The warn argument to the passwd command specifies the number of days before a password reaches its age limit that users will start to seeing a Your password will expire in N days message (where N is the number of days) when they log in.
For example, if a user's password has a maximum life of 30 days (set with the -max argument) and the warn value is set to 7 days, when the user logs in on day 24 (one day past the warn value) the warning message Your password will expire in 7 days is displayed. When the user logs in on day 25, the warning message Your password will expire in 6 days is displayed.
Keep in mind that the warning message is not sent by Email or displayed in a user's console window. It is displayed only when the user logs in. If the user does not log in during this period, no warning message is given.

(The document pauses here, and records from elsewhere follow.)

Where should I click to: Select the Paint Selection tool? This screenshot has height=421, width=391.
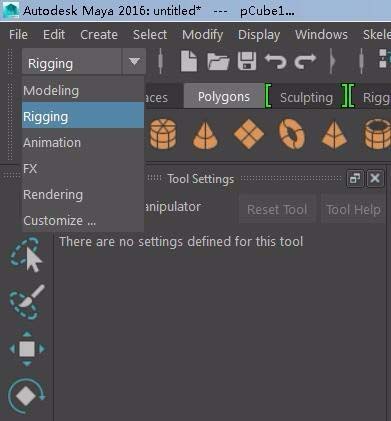(26, 302)
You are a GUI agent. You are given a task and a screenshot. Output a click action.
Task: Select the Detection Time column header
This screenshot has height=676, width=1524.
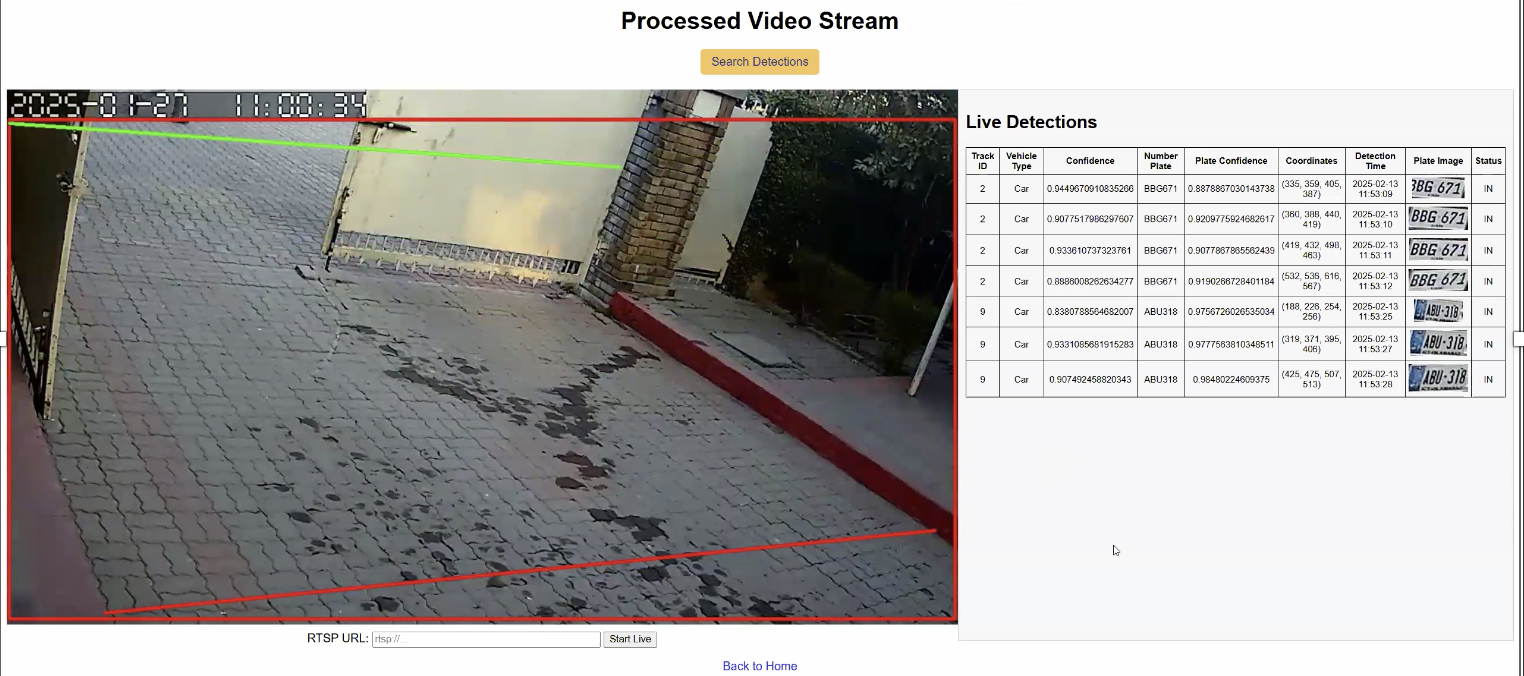(1374, 161)
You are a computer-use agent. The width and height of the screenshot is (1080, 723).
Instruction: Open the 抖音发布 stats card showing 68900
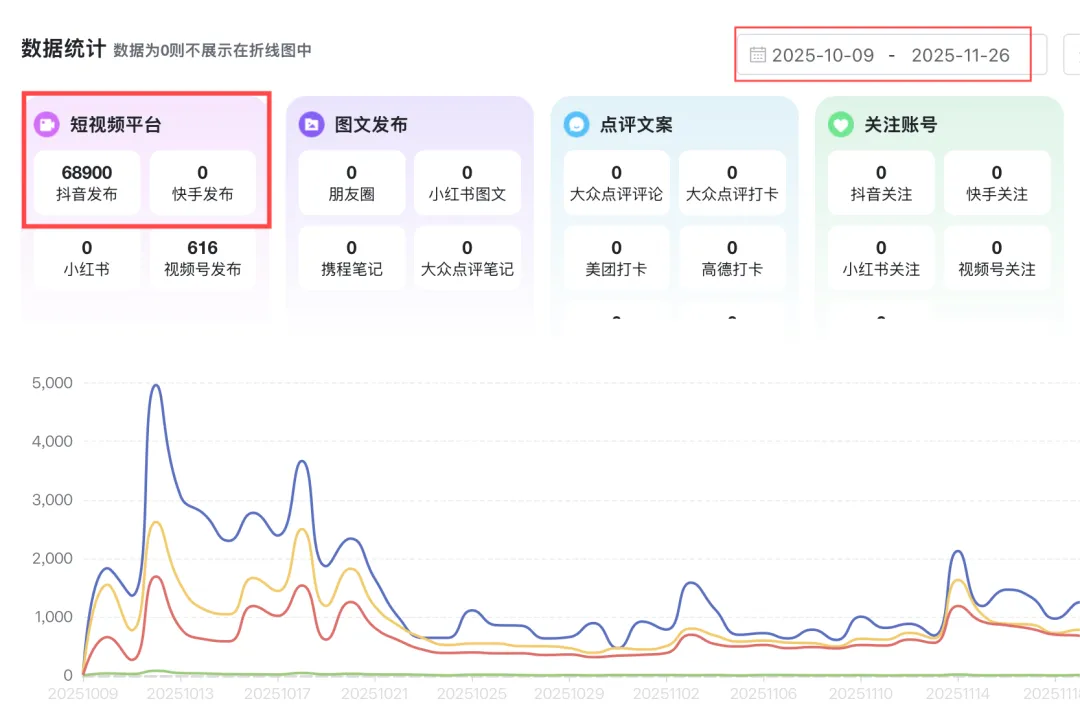[87, 182]
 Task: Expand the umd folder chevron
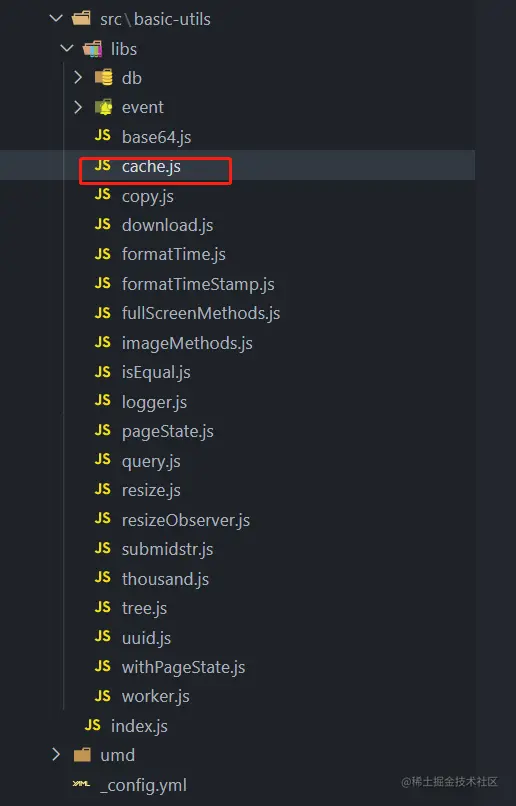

Keep in mind that the warn value is relative to the max value. In other words, it is figured backwards from the deadline set by the max value. Thus, if the warn value is set to 14 days, the Your password will expire in N days message will begin to be displayed two weeks before the password reaches its age limit and must be changed.
Because the warn value is figured relative to the max value, it only works if a max value is in place. If there is no max value, warn values are meaningless and are ignored by the system.
The warn argument uses the following format:
passwd -x max -w warn username
username is the login ID of the user.
max is the maximum number of days a password is valid as described on Setting a Password Age Limit in NIS+.
warn is the number of days before the password reaches its age limit that the warning message will begin to be displayed.
For example, to force the user nilovna to change passwords every 45 days, and display a warning message 5 days before the password reaches its age limit you would type the command:
station1% passwd -x 45 -w 5 nilovna
The following rules apply to the warn argument:
You do not have to use the warn argument or specify a warning message. If no warn value is set, no warning message is displayed prior to a password reaching its age limit.
If you do use the warn argument, it must always be used in conjunction with the max argument. In other words, in order to set a warning value you must also set a maximum value.
You can also use Solaris Management Console to set a warn value for a user's password.